→ YOUR TASK: Nothing but the lines from the one with "1734x805 pixels. Task: Generate" through the end of the records below should be written out, and each must match word for word.

→ DATA EXCERPTS:
*****
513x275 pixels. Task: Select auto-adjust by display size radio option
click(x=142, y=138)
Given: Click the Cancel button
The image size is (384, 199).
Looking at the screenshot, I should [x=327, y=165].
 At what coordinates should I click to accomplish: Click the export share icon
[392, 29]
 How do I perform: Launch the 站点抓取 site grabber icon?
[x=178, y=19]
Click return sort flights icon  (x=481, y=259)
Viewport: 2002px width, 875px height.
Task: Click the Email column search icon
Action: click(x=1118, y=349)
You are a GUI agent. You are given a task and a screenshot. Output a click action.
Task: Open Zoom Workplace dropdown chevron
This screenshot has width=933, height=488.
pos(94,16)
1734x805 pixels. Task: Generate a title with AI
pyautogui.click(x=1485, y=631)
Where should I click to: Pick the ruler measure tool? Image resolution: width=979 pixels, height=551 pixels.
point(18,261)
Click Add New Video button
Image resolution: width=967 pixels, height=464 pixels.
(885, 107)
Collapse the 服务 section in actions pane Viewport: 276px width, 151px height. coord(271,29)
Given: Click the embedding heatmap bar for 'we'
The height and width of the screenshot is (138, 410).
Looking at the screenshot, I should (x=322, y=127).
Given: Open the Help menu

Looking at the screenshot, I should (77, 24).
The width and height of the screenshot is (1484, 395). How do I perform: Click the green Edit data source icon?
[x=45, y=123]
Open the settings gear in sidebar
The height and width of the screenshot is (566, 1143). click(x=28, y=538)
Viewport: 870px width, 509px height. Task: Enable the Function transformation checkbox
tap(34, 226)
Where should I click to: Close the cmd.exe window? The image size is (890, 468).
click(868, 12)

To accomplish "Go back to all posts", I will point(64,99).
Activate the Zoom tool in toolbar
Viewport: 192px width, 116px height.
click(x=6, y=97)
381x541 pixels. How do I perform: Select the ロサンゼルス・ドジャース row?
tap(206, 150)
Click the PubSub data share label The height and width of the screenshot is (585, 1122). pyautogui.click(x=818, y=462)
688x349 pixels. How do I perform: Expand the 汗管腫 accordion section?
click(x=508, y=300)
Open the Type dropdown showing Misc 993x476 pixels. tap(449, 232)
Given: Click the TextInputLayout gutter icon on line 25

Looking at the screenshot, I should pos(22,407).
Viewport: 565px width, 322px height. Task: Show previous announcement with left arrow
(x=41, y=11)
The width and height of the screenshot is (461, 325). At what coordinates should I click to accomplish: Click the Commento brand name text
*****
→ RESPONSE:
1734x805 pixels. Task: Generate a title with AI
pyautogui.click(x=1485, y=631)
Where should I click to: Pick the ruler measure tool? Image resolution: width=979 pixels, height=551 pixels.
point(18,261)
Click Add New Video button
Image resolution: width=967 pixels, height=464 pixels.
(885, 107)
Collapse the 服务 section in actions pane Viewport: 276px width, 151px height. coord(271,29)
Given: Click the embedding heatmap bar for 'we'
The height and width of the screenshot is (138, 410).
Looking at the screenshot, I should (x=322, y=127).
Given: Open the Help menu

Looking at the screenshot, I should (77, 24).
The width and height of the screenshot is (1484, 395). How do I perform: Click the green Edit data source icon?
[x=45, y=123]
Open the settings gear in sidebar
The height and width of the screenshot is (566, 1143). click(x=28, y=538)
Viewport: 870px width, 509px height. Task: Enable the Function transformation checkbox
tap(34, 226)
Where should I click to: Close the cmd.exe window? The image size is (890, 468).
click(868, 12)

To accomplish "Go back to all posts", I will point(64,99).
Activate the Zoom tool in toolbar
Viewport: 192px width, 116px height.
click(x=6, y=97)
381x541 pixels. How do I perform: Select the ロサンゼルス・ドジャース row?
tap(206, 150)
Click the PubSub data share label The height and width of the screenshot is (585, 1122). pyautogui.click(x=818, y=462)
688x349 pixels. How do I perform: Expand the 汗管腫 accordion section?
click(x=508, y=300)
Open the Type dropdown showing Misc 993x476 pixels. tap(449, 232)
Given: Click the TextInputLayout gutter icon on line 25

Looking at the screenshot, I should pos(22,407).
Viewport: 565px width, 322px height. Task: Show previous announcement with left arrow
(x=41, y=11)
The width and height of the screenshot is (461, 325). At what coordinates should I click to accomplish: Click the Commento brand name text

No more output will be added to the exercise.